How
it works
The Cardiff Acuity Test is designed for measuring visual acuity
in young children aged 1 to 3 years, and in older children and
adults who have intellectual impairment. It therefore allows
us to measure acuity in people who cannot communicate well enough
to name a letter or a picture or to describe what they see.
The Test works by ‘Preferential Looking’ –
that is, the child simply looks towards the target, and the
examiner watches this eye movement response to determine whether
the child can see the target. If the child reliably looks towards
the target, we assume that he/she can see it. If the child does
not look at the target, we assume that he/she cannot see it.
The
principle of the target design is that of the vanishing optotype.
The targets are pictures drawn with a white band bordered by
two black bands, all on a neutral grey background. The average
brightness of the picture is equal to that of the grey background.
If the child’s detail vision is good enough to resolve
the white and black bands, the picture will be visible and the
child can look towards it. If the target lies beyond the acuity
limit, i.e. if the bands are too narrow for the child to resolve
them, the picture merges with the grey background, and simply
becomes invisible. Now the child cannot look at the picture,
because the grey card appears completely blank.
In the Cardiff Test, each picture is located either in the
top half or in the bottom half of the card. The examiner, watching
the child’s eye movements, can judge the position of the
target from those eye movements. The pictures are all of the
same overall size, but decrease in width of white and black
bands. The visual acuity is scored as the narrowest white band
for which the picture is visible.
An important feature of the preferential looking technique
is that the examiner should not know in advance the position
of the target. The Cardiff Test includes three cards at each
acuity level, although only two are usually presented. The three
cards have the same picture, but two are at the top of the card
and one at the bottom, or two are at the bottom and one at the
top. This means that once one card (at a particular acuity level)
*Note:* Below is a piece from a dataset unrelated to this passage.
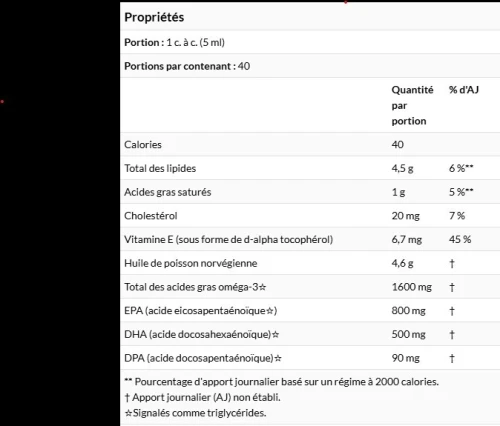Select the Calories row label
500x426 pixels.
143,145
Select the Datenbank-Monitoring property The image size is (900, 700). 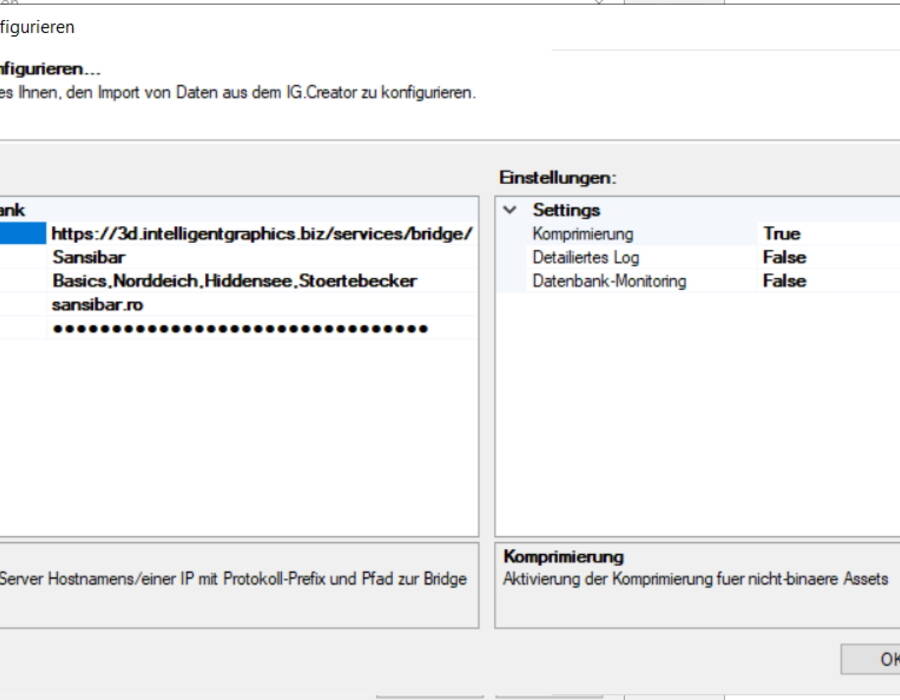609,281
has been presented, the examiner and child cannot predict the
position of the next card.
How
to carry out the test
(fuller instructions are in the manual supplied with the test)
Seat the child comfortably on a chair or on a parent’s
lap. Sit in front of the child preferably at their eye level.
A working distance of 1 metre is recommended. A closer working
distance of 50cms may be used, if necessary to obtain a lower
acuity, or to allow closer interaction with the child.
Beginning with the widest target (lowest acuity), shuffle the
three cards, and present the first card at the child’s
eye level, with the centre of the card at your own eye level.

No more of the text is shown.